─── Available records
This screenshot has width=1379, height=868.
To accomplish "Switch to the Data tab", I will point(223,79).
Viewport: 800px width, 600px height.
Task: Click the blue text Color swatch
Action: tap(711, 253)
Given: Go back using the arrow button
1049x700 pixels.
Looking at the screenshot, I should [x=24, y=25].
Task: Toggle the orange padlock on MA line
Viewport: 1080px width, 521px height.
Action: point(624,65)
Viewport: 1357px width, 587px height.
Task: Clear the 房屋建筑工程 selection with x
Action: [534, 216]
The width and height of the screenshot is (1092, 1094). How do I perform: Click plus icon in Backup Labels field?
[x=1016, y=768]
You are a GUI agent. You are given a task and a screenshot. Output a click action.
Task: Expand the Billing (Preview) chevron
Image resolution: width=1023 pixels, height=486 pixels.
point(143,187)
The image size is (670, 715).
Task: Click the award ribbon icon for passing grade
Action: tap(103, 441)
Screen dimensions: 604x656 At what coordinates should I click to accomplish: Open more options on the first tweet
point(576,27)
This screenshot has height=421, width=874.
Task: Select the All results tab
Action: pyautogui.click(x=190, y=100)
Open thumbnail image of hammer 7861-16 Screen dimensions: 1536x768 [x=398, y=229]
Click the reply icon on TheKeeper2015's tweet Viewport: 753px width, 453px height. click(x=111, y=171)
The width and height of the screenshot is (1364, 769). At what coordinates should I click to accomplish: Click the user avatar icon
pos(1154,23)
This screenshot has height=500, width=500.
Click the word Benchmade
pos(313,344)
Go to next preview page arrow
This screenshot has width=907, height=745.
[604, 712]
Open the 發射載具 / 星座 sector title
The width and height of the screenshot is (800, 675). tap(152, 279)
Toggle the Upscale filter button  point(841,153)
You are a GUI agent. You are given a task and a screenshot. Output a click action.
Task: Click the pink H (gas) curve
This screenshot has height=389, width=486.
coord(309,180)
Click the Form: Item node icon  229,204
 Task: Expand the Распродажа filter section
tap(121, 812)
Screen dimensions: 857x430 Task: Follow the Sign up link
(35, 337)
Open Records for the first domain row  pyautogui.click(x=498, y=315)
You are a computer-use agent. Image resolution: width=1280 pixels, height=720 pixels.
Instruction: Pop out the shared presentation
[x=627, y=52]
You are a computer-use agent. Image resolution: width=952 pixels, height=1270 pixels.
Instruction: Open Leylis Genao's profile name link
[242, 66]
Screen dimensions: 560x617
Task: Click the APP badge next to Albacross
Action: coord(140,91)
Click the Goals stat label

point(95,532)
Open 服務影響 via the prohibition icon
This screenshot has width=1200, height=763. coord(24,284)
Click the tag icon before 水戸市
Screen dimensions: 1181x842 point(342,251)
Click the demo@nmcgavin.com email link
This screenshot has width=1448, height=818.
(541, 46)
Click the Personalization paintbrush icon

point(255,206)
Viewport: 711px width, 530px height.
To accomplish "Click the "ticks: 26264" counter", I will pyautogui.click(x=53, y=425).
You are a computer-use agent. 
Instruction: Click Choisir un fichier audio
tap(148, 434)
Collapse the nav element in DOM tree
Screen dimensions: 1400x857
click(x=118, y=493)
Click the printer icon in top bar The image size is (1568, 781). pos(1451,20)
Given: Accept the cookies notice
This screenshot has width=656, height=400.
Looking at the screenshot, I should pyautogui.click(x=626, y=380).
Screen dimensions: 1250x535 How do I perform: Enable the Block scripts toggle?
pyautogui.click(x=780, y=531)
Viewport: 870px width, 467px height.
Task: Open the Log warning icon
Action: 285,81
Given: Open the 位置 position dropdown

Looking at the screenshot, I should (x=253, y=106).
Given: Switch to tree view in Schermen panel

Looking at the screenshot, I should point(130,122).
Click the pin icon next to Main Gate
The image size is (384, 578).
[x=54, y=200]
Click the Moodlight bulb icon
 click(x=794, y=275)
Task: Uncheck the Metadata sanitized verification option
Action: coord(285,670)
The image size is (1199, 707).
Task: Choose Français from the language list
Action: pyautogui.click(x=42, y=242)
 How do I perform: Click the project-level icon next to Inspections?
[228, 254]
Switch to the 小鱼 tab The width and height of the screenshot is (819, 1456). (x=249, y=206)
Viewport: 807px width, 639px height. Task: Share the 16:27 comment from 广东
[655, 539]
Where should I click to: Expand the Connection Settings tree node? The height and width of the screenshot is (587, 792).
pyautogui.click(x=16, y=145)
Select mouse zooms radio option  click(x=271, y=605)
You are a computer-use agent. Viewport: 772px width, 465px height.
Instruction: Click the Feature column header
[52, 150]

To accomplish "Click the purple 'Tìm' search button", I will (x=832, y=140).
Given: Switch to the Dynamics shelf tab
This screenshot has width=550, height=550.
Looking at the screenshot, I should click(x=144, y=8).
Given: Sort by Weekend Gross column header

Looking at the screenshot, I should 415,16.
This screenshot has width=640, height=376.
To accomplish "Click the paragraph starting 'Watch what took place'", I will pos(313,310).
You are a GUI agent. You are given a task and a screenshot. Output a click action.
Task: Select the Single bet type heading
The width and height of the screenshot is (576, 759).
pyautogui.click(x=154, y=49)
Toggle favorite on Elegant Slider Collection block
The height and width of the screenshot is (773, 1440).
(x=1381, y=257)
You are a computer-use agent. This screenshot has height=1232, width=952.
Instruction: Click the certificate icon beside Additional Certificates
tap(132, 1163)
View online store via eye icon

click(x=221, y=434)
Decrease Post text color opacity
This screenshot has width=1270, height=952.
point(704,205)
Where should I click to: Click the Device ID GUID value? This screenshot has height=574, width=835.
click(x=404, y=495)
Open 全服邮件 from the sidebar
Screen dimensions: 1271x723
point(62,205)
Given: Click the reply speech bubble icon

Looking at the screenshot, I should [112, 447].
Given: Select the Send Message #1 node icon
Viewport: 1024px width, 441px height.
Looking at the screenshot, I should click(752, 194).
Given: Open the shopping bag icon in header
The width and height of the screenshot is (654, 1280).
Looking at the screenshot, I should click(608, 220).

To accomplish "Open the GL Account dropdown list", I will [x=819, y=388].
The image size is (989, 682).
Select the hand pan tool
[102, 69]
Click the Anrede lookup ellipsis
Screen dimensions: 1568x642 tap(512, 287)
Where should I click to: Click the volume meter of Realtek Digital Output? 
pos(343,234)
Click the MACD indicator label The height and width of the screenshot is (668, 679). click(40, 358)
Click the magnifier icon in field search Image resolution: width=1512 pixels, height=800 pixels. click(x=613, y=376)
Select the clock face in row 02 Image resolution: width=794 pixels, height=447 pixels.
──────
**What the task asks**
Without changing anything, repeat the whole listing.

**Exercise result**
This screenshot has width=1379, height=868.
To accomplish "Switch to the Data tab", I will point(223,79).
Viewport: 800px width, 600px height.
Task: Click the blue text Color swatch
Action: tap(711, 253)
Given: Go back using the arrow button
1049x700 pixels.
Looking at the screenshot, I should [x=24, y=25].
Task: Toggle the orange padlock on MA line
Viewport: 1080px width, 521px height.
Action: point(624,65)
Viewport: 1357px width, 587px height.
Task: Clear the 房屋建筑工程 selection with x
Action: [534, 216]
The width and height of the screenshot is (1092, 1094). How do I perform: Click plus icon in Backup Labels field?
[x=1016, y=768]
You are a GUI agent. You are given a task and a screenshot. Output a click action.
Task: Expand the Billing (Preview) chevron
Image resolution: width=1023 pixels, height=486 pixels.
point(143,187)
The image size is (670, 715).
Task: Click the award ribbon icon for passing grade
Action: tap(103, 441)
Screen dimensions: 604x656 At what coordinates should I click to accomplish: Open more options on the first tweet
point(576,27)
This screenshot has height=421, width=874.
Task: Select the All results tab
Action: pyautogui.click(x=190, y=100)
Open thumbnail image of hammer 7861-16 Screen dimensions: 1536x768 [x=398, y=229]
Click the reply icon on TheKeeper2015's tweet Viewport: 753px width, 453px height. click(x=111, y=171)
The width and height of the screenshot is (1364, 769). At what coordinates should I click to accomplish: Click the user avatar icon
pos(1154,23)
This screenshot has height=500, width=500.
Click the word Benchmade
pos(313,344)
Go to next preview page arrow
This screenshot has width=907, height=745.
[604, 712]
Open the 發射載具 / 星座 sector title
The width and height of the screenshot is (800, 675). tap(152, 279)
Toggle the Upscale filter button  point(841,153)
You are a GUI agent. You are given a task and a screenshot. Output a click action.
Task: Click the pink H (gas) curve
This screenshot has height=389, width=486.
coord(309,180)
Click the Form: Item node icon  229,204
 Task: Expand the Распродажа filter section
tap(121, 812)
Screen dimensions: 857x430 Task: Follow the Sign up link
(35, 337)
Open Records for the first domain row  pyautogui.click(x=498, y=315)
You are a computer-use agent. Image resolution: width=1280 pixels, height=720 pixels.
Instruction: Pop out the shared presentation
[x=627, y=52]
You are a computer-use agent. Image resolution: width=952 pixels, height=1270 pixels.
Instruction: Open Leylis Genao's profile name link
[242, 66]
Screen dimensions: 560x617
Task: Click the APP badge next to Albacross
Action: coord(140,91)
Click the Goals stat label

point(95,532)
Open 服務影響 via the prohibition icon
This screenshot has width=1200, height=763. coord(24,284)
Click the tag icon before 水戸市
Screen dimensions: 1181x842 point(342,251)
Click the demo@nmcgavin.com email link
This screenshot has width=1448, height=818.
(541, 46)
Click the Personalization paintbrush icon

point(255,206)
Viewport: 711px width, 530px height.
To accomplish "Click the "ticks: 26264" counter", I will pyautogui.click(x=53, y=425).
You are a computer-use agent. 
Instruction: Click Choisir un fichier audio
tap(148, 434)
Collapse the nav element in DOM tree
Screen dimensions: 1400x857
click(x=118, y=493)
Click the printer icon in top bar The image size is (1568, 781). pos(1451,20)
Given: Accept the cookies notice
This screenshot has width=656, height=400.
Looking at the screenshot, I should pyautogui.click(x=626, y=380).
Screen dimensions: 1250x535 How do I perform: Enable the Block scripts toggle?
pyautogui.click(x=780, y=531)
Viewport: 870px width, 467px height.
Task: Open the Log warning icon
Action: 285,81
Given: Open the 位置 position dropdown

Looking at the screenshot, I should (x=253, y=106).
Given: Switch to tree view in Schermen panel

Looking at the screenshot, I should point(130,122).
Click the pin icon next to Main Gate
The image size is (384, 578).
[x=54, y=200]
Click the Moodlight bulb icon
 click(x=794, y=275)
Task: Uncheck the Metadata sanitized verification option
Action: coord(285,670)
The image size is (1199, 707).
Task: Choose Français from the language list
Action: pyautogui.click(x=42, y=242)
 How do I perform: Click the project-level icon next to Inspections?
[228, 254]
Switch to the 小鱼 tab The width and height of the screenshot is (819, 1456). (x=249, y=206)
Viewport: 807px width, 639px height. Task: Share the 16:27 comment from 广东
[655, 539]
Where should I click to: Expand the Connection Settings tree node? The height and width of the screenshot is (587, 792).
pyautogui.click(x=16, y=145)
Select mouse zooms radio option  click(x=271, y=605)
You are a computer-use agent. Viewport: 772px width, 465px height.
Instruction: Click the Feature column header
[52, 150]

To accomplish "Click the purple 'Tìm' search button", I will (x=832, y=140).
Given: Switch to the Dynamics shelf tab
This screenshot has width=550, height=550.
Looking at the screenshot, I should click(x=144, y=8).
Given: Sort by Weekend Gross column header

Looking at the screenshot, I should 415,16.
This screenshot has width=640, height=376.
To accomplish "Click the paragraph starting 'Watch what took place'", I will pos(313,310).
You are a GUI agent. You are given a task and a screenshot. Output a click action.
Task: Select the Single bet type heading
The width and height of the screenshot is (576, 759).
pyautogui.click(x=154, y=49)
Toggle favorite on Elegant Slider Collection block
The height and width of the screenshot is (773, 1440).
(x=1381, y=257)
You are a computer-use agent. This screenshot has height=1232, width=952.
Instruction: Click the certificate icon beside Additional Certificates
tap(132, 1163)
View online store via eye icon

click(x=221, y=434)
Decrease Post text color opacity
This screenshot has width=1270, height=952.
point(704,205)
Where should I click to: Click the Device ID GUID value? This screenshot has height=574, width=835.
click(x=404, y=495)
Open 全服邮件 from the sidebar
Screen dimensions: 1271x723
point(62,205)
Given: Click the reply speech bubble icon

Looking at the screenshot, I should [112, 447].
Given: Select the Send Message #1 node icon
Viewport: 1024px width, 441px height.
Looking at the screenshot, I should click(752, 194).
Given: Open the shopping bag icon in header
The width and height of the screenshot is (654, 1280).
Looking at the screenshot, I should click(608, 220).

To accomplish "Open the GL Account dropdown list", I will [x=819, y=388].
The image size is (989, 682).
Select the hand pan tool
[102, 69]
Click the Anrede lookup ellipsis
Screen dimensions: 1568x642 tap(512, 287)
Where should I click to: Click the volume meter of Realtek Digital Output? 
pos(343,234)
Click the MACD indicator label The height and width of the screenshot is (668, 679). click(40, 358)
Click the magnifier icon in field search Image resolution: width=1512 pixels, height=800 pixels. click(x=613, y=376)
Select the clock face in row 02 Image resolution: width=794 pixels, height=447 pixels.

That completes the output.